Tuesday 15 March 2016

Gili Trawangan

 
For those who have never heard of the Gili Islands, they are a group of three islands off the northwest coast of Lombok. Wikipedia states...

The islands are a popular destination for tourists looking for a remote island experience. Each island has several small resorts, usually consisting of a collection of huts for tourists, a small pool and restaurant. Most local inhabitants live on Trawangan in a township stretching along its east side just inland (which is also where most recent development is taking place). Automobiles and motorised traffic is prohibited on the islands by local ordinance, so the preferred method of transportation is by foot and bicycle or the horse-drawn carriage called a cidomo. Diving in and around the Gilis is also popular due to the abundance of marine life and attractive coral formations

This is what Lonely Planet says about Gili Trawangan, where we were based for one week...

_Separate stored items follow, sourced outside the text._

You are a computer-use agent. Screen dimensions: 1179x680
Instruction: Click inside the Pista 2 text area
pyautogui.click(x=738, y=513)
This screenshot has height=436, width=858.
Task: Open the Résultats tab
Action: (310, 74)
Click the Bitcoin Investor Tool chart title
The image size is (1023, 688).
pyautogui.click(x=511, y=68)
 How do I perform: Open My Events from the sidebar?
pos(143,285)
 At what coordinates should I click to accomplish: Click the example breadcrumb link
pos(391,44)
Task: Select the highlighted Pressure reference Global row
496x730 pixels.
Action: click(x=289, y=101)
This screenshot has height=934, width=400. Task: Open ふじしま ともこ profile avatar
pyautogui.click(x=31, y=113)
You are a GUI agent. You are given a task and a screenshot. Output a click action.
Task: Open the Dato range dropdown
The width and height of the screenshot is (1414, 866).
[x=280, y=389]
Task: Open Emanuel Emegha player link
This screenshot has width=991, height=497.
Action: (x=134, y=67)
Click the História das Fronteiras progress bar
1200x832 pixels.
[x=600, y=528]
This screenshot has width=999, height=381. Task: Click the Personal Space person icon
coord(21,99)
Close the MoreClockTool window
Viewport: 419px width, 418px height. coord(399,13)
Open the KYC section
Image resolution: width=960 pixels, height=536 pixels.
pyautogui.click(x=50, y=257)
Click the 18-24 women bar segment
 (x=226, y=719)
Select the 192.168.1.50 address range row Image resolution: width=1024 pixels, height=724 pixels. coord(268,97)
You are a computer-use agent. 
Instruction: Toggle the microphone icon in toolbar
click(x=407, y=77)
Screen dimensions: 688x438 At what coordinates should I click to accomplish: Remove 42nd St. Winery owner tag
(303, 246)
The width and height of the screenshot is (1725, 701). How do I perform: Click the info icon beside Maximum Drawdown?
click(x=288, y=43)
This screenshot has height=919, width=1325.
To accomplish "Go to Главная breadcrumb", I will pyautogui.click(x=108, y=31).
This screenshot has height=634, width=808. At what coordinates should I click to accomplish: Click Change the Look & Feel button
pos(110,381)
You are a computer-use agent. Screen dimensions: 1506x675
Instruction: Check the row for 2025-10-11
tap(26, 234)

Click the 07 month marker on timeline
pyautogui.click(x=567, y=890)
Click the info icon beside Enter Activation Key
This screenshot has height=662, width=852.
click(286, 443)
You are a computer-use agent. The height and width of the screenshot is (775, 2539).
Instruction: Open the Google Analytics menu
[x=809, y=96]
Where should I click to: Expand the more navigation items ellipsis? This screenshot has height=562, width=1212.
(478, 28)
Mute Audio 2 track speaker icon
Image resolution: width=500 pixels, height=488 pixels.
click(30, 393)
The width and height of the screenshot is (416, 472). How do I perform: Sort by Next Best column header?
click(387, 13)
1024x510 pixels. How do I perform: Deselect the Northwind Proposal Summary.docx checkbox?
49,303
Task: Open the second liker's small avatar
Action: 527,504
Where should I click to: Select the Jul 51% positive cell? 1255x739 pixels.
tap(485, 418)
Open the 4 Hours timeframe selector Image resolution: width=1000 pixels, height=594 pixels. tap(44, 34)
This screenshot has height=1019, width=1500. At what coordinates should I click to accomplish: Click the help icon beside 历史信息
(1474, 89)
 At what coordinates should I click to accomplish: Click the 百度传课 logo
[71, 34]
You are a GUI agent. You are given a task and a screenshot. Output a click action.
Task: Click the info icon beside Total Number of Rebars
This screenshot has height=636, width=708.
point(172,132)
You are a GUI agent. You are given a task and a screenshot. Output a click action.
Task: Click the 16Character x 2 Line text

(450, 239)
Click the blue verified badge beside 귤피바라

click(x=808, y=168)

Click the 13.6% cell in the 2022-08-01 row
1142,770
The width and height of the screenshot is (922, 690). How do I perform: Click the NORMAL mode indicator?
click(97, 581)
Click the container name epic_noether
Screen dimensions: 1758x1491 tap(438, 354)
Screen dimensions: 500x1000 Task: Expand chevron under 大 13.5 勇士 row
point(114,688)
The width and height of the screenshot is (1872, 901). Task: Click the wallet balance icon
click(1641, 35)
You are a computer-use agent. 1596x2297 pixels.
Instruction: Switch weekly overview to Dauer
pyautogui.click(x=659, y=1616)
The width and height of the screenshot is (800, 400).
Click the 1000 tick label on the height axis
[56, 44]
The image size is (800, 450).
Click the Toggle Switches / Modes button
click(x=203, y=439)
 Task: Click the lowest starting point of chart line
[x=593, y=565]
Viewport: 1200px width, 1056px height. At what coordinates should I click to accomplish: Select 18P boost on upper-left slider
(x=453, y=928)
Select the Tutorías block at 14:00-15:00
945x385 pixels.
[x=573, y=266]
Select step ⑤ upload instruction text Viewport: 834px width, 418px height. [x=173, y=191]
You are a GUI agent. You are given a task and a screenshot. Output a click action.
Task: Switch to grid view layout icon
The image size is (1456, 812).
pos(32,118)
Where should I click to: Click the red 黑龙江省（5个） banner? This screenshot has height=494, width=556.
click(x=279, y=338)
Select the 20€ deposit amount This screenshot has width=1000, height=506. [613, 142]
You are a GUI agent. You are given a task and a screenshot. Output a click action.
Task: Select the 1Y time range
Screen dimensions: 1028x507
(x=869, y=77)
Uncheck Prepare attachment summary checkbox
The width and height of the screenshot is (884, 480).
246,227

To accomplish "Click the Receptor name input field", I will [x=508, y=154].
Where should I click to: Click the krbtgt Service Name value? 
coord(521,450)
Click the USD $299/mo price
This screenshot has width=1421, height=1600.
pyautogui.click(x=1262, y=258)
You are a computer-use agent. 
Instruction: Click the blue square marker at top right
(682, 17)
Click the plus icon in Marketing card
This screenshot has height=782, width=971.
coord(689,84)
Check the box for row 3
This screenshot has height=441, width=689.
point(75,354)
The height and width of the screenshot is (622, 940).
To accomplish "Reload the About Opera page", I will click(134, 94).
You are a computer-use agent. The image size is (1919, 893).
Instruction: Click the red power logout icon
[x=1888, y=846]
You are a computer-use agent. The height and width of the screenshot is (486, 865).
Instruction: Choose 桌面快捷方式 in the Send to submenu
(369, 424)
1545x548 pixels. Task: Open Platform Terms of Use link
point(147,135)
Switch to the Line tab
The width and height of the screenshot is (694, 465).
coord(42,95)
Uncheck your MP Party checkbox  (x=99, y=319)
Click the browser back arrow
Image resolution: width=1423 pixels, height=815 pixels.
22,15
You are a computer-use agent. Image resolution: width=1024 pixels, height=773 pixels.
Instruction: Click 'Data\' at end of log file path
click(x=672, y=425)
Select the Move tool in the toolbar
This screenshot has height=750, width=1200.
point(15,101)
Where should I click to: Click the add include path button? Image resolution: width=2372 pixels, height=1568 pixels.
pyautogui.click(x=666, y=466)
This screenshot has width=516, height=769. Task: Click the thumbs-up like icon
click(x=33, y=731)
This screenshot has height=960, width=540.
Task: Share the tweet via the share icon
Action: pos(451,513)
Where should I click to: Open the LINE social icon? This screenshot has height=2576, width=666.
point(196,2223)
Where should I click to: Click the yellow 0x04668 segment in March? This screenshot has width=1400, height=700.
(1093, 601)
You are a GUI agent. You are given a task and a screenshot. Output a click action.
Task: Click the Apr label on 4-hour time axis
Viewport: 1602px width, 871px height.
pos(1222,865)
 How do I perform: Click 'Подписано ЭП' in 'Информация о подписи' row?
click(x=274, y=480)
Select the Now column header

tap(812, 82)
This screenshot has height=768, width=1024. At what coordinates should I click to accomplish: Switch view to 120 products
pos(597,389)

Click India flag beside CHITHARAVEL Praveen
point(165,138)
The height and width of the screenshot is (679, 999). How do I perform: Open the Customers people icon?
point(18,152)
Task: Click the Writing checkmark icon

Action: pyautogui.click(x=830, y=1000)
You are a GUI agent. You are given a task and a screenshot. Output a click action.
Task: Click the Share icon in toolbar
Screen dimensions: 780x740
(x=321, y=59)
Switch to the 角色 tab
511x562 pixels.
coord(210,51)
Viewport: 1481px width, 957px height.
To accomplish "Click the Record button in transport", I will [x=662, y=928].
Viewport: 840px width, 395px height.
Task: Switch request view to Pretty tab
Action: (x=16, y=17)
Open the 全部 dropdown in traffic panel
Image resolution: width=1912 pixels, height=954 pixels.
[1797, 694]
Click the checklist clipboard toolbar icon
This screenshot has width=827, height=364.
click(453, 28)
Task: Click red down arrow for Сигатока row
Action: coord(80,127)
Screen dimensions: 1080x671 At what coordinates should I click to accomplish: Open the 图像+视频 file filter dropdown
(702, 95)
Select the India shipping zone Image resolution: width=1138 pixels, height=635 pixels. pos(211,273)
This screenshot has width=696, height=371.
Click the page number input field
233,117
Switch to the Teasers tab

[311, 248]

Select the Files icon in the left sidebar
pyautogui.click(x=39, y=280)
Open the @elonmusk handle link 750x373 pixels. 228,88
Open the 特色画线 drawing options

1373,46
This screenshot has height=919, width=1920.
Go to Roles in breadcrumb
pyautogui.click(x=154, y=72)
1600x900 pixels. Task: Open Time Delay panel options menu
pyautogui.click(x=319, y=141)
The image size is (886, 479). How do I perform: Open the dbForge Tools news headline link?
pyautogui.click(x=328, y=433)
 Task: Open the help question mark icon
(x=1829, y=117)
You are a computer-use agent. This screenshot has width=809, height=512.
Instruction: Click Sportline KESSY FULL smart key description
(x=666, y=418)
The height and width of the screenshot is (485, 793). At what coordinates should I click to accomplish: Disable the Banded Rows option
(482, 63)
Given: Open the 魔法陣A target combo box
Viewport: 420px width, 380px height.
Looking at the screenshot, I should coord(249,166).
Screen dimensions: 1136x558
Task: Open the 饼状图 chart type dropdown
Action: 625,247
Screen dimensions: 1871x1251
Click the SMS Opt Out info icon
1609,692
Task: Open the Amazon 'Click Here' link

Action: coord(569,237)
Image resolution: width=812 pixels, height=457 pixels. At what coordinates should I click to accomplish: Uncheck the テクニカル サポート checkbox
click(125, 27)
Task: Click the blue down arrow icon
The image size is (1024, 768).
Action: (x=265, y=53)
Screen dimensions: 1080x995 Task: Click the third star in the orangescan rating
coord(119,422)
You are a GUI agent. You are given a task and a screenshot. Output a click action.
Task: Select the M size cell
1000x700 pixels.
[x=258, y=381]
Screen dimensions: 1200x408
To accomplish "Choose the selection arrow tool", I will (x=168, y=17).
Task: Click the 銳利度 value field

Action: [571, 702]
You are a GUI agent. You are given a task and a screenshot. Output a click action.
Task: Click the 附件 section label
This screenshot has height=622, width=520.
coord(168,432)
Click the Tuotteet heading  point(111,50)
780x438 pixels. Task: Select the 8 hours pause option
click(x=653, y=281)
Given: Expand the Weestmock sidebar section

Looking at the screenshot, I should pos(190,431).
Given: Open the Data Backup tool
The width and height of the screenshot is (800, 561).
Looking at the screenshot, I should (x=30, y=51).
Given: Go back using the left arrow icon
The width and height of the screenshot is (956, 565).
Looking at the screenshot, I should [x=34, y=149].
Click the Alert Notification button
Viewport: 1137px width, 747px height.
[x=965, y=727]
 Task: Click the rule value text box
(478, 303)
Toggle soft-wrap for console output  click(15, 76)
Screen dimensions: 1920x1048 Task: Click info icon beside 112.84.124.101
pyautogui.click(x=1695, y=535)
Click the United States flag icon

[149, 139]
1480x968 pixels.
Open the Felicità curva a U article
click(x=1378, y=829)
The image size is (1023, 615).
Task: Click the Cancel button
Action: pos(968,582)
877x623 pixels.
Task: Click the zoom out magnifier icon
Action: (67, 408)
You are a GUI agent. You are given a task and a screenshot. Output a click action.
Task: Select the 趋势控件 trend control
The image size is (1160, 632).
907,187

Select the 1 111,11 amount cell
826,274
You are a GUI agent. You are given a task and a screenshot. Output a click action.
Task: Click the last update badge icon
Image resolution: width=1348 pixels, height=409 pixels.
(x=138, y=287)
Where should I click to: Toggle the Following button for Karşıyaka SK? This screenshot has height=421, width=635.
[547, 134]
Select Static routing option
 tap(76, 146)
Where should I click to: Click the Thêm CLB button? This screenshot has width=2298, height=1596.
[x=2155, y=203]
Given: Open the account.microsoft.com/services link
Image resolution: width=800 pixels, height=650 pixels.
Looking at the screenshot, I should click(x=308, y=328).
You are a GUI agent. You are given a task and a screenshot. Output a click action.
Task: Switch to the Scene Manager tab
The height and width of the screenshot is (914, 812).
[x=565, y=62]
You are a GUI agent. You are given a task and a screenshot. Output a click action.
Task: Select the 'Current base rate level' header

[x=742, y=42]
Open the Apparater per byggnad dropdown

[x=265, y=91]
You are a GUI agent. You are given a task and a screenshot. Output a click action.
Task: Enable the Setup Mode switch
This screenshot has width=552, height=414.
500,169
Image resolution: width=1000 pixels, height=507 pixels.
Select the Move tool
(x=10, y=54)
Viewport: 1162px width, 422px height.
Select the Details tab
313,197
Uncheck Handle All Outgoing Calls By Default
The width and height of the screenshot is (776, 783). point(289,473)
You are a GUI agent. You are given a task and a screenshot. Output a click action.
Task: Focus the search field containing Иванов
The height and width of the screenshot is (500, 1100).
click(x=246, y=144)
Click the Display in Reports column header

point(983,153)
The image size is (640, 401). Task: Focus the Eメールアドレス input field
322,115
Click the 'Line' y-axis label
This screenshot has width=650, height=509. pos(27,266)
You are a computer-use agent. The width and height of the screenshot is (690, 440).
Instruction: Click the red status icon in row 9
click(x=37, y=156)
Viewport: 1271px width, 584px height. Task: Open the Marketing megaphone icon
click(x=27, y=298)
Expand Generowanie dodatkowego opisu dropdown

Gili Trawangan is a paradise of global repute, ranking alongside Bali and Borobudur as one of Indonesia's top destinations. Trawangan's heaving main drag, busy with bikes, horse carts and mobs of scantily clad visitors can surprise those expecting some languid tropical retreat. Instead, a wall-to-wall roster of lounge bars, hip guesthouses, ambitious restaurants, mini-marts and dive schools clamour for attention.
 
And yet behind this glitzy facade, a bohemian character endures, with rickety warungs (food stalls) and reggae joints surviving between the cocktail tables, and quiet retreats dotting the much-less-busy north coast. Even as massive 200+ room hotels begin to colonise the still mostly wild and ragged west coast, you can head just inland to a village laced with sandy lanes roamed by free-range roosters, kibbitzing ibu (mothers) and wild-haired kids playing hopscotch. Here the call of the muezzin, not happy hour, defines the time of day.
 
Settled just over 50 years ago (by Bugis fishermen from Sulawesi), travellers discovered Gili T in the 1980s, seduced by the white-sand beaches, and coral reefs. By the 1990s Trawangan had mutated into a kind of tropical Ibiza, a stoney idyll where you could rave away from the eyes of the Indonesian police. And then the island began to grow up – resident Western hedonists morphed into entrepreneurs, diving rivalled partying in the economy, and outside money poured in to build resorts.
 
Our experience/time in Gili Trawangan was a welcomed week on the beach, after the hectic two months we had already had, and some more diving for David and snorkelling for me. Unfortunately, it being the rainy season meant that most of the week was overcast. This was not a problem for us, as we try to avoid the sun at all costs, but from a photographic point of view, having the sun is much better. However, the following photos should give you a general idea of the island, its beaches, flora, horse...and goats, sunsets and storms. Enjoy.
 
 
The arrival dock from Lombok...a work in progress!
 

 
The road outside our hotel, that goes all around the island.

 
A hotel renovation... in the making
 
 
A beach bar in the making...
 

A typical hotel
 
 
Some beach photos...
 



 
Some boat pictures...including one that was sinking...
 



Dave and a friend to the rescue...
 


James Bond impression...his work is done on the boat rescue.
 

 
The horses and goats on the island, traffic jams happen here also!
 


 
Some of the beautiful flowers found within walking distance of the pool.




 
And finally some sunsets overlooking Bali.
 



 
 
The weather cleared at the end of the week, giving a final clear dive and snorkel, where we saw more of the infamous turtles (not another turtle you hear people say on the islands). We leave the idyll of Gili Trawangan readying ourselves for what Singapore has to hold - and we only have two days to see that City.